GIVEN EXERCISE 1.
Duplicate the passage of the data classes and MongoDB notebook that starts with "As a SkyCoord" and goes on through "store my data.", character for character.
GIVEN EXERCISE 2.
Go on with the notebook on data classes and MongoDB, picking up after its final line.

EXTRACT TO READ.
######
# Data Classes and MongoDB

In this notebook, I will briefly describe how to set up some simple, astronomically-significant data classes and load them into a MongoDB NoSQL database for future use.

To run this notebook, you need to run `Python 3.7` or later and have `pymongo` installed.

### Data Classes

Data classes were introduced in Python 3.7 and offer an easy way to quickly create python classes for storing rich, structured data. Let's create a simple class to store brown dwarf objects.

In [1]:
from dataclasses import dataclass, field, asdict

@dataclass
class BrownDwarf_v0:
    name: str
    ra: float
    dec: float
    name_list: list = field(default_factory=list)

In [2]:
bd = BrownDwarf_v0(name='1207-3932', ra=181.889, dec=-39.548)
bd.name_list = ['TWA 27', '2MASS J12073346-3932539']

In [3]:
bd

BrownDwarf_v0(name='1207-3932', ra=181.889, dec=-39.548, name_list=['TWA 27', '2MASS J12073346-3932539'])

As an alternative, you can have a separate dataclass to store the ra/dec information:

In [4]:
@dataclass
class Coords:
    ra: float
    dec: float
        
@dataclass
class BrownDwarf_v1:
    name: str
    coords: Coords
    name_list: list = field(default_factory=list)

In [5]:
c = Coords(ra=181.889, dec=-39.548)
bd = BrownDwarf_v1(name='1207-3932', coords=c)
print(bd)

BrownDwarf_v1(name='1207-3932', coords=Coords(ra=181.889, dec=-39.548), name_list=[])


Or get even fancier and store an astropy SkyCoords object, if you wanted:

In [6]:
from astropy.coordinates import SkyCoord
import astropy.units as u

@dataclass
class BrownDwarf_v2:
    name: str
    coords: SkyCoord
    name_list: list = field(default_factory=list)

In [7]:
s = SkyCoord(ra=181.889*u.deg, dec=-39.548*u.deg)
bd = BrownDwarf_v2(name='1207-3932', coords=s)
print(bd)

BrownDwarf_v2(name='1207-3932', coords=<SkyCoord (ICRS): (ra, dec) in deg
    (181.889, -39.548)>, name_list=[])


As a SkyCoord object, you get all the usual functionality you expect. For example, you can quickly check the constellation:

In [8]:
print(bd.coords.get_constellation())

Centaurus


For the purposes of this demo, I'll stick to using custom-built objects to store my data.
Let's define a more complete example to work with:

In [9]:
@dataclass
class Coords:
    ra: float
    dec: float
        
@dataclass
class Photometry:
    value: float
    error: float
    unit: str = 'mag'
        
@dataclass
class BrownDwarf:
    source_id: int
    name: str
    coords: Coords
    J: Photometry = None
    H: Photometry = None
    Ks: Photometry = None
    spectral_type: str = None
    name_list: list = field(default_factory=list)

In [10]:
c = Coords(ra=181.889, dec=-39.548)
# 2MASS_J: 12.99 +/- 0.03
# 2MASS_H: 12.39 +/- 0.03
# 2MASS_Ks: 11.95 +/- 0.03
j = Photometry(12.99, 0.03)
bd = BrownDwarf(source_id=11, name='1207-3932', coords=c,
               J = Photometry(12.99, 0.03),
               H = Photometry(12.39, 0.03),
               Ks = Photometry(11.95, 0.03))
######
(Word and element pointing entries)
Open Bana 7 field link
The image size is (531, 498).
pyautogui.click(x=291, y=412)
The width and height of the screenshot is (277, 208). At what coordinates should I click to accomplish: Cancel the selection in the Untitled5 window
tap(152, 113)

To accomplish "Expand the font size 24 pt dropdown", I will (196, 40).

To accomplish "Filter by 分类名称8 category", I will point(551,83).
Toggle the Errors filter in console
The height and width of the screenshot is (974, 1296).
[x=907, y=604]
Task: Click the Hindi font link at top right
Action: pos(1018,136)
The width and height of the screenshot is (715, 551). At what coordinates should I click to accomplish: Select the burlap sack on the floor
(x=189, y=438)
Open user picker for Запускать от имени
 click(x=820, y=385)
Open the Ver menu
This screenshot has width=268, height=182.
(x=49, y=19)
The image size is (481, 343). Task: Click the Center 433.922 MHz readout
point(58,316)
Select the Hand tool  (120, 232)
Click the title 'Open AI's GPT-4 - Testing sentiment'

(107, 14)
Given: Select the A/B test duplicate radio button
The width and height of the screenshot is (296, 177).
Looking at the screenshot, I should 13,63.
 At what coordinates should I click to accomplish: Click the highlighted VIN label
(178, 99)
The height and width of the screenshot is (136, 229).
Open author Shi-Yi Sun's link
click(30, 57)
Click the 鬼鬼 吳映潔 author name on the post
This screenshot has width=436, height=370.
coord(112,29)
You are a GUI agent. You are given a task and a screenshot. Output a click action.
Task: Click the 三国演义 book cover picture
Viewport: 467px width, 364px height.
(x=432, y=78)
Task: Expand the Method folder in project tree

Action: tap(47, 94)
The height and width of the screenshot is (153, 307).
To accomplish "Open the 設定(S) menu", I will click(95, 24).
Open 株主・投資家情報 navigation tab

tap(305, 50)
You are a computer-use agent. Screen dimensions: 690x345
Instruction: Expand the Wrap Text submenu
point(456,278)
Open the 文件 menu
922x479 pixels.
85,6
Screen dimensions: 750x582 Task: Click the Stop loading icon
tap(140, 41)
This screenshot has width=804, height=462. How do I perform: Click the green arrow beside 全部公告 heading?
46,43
######
RESPONSE 1.
As a SkyCoord object, you get all the usual functionality you expect. For example, you can quickly check the constellation:

In [8]:
print(bd.coords.get_constellation())

Centaurus


For the purposes of this demo, I'll stick to using custom-built objects to store my data.

RESPONSE 2.
bd.name_list = ['TWA 27', '2MASS J12073346-3932539']
bd.spectral_type = 'M8.0'
print(bd)

BrownDwarf(source_id=11, name='1207-3932', coords=Coords(ra=181.889, dec=-39.548), J=Photometry(value=12.99, error=0.03, unit='mag'), H=Photometry(value=12.39, error=0.03, unit='mag'), Ks=Photometry(value=11.95, error=0.03, unit='mag'), spectral_type='M8.0', name_list=['TWA 27', '2MASS J12073346-3932539'])


Now that we have a representation of the basic parameters we want to store for our object, we can loop over some table or input the values we need to store. At some point, though, we'll want to save our work in some more concrete fashion. For that, we'll use JSON and the `asdict` function in dataclasses, which is similar to the built-in class method of `__dict__`:

In [11]:
asdict(bd)
#bd.__dict__

{'source_id': 11,
 'name': '1207-3932',
 'coords': {'ra': 181.889, 'dec': -39.548},
 'J': {'value': 12.99, 'error': 0.03, 'unit': 'mag'},
 'H': {'value': 12.39, 'error': 0.03, 'unit': 'mag'},
 'Ks': {'value': 11.95, 'error': 0.03, 'unit': 'mag'},
 'spectral_type': 'M8.0',
 'name_list': ['TWA 27', '2MASS J12073346-3932539']}

This is a dictionary representation of our object. To make it even more human-readable we can use the `json` package:

In [12]:
import json

print(json.dumps(asdict(bd), default=lambda x: x.__dict__, indent=4))

{
    "source_id": 11,
    "name": "1207-3932",
    "coords": {
        "ra": 181.889,
        "dec": -39.548
    },
    "J": {
        "value": 12.99,
        "error": 0.03,
        "unit": "mag"
    },
    "H": {
        "value": 12.39,
        "error": 0.03,
        "unit": "mag"
    },
    "Ks": {
        "value": 11.95,
        "error": 0.03,
        "unit": "mag"
    },
    "spectral_type": "M8.0",
    "name_list": [
        "TWA 27",
        "2MASS J12073346-3932539"
    ]
}


In the above example, I used `default= lambda x: x.__dict__` to tell json.dumps that by default it should attempt to use the dictionary representation of classes if it found cases it could not understand. This, or something similar, is needed to recursively convert any nested dataclasses you may have built (such as Photometry and Coords)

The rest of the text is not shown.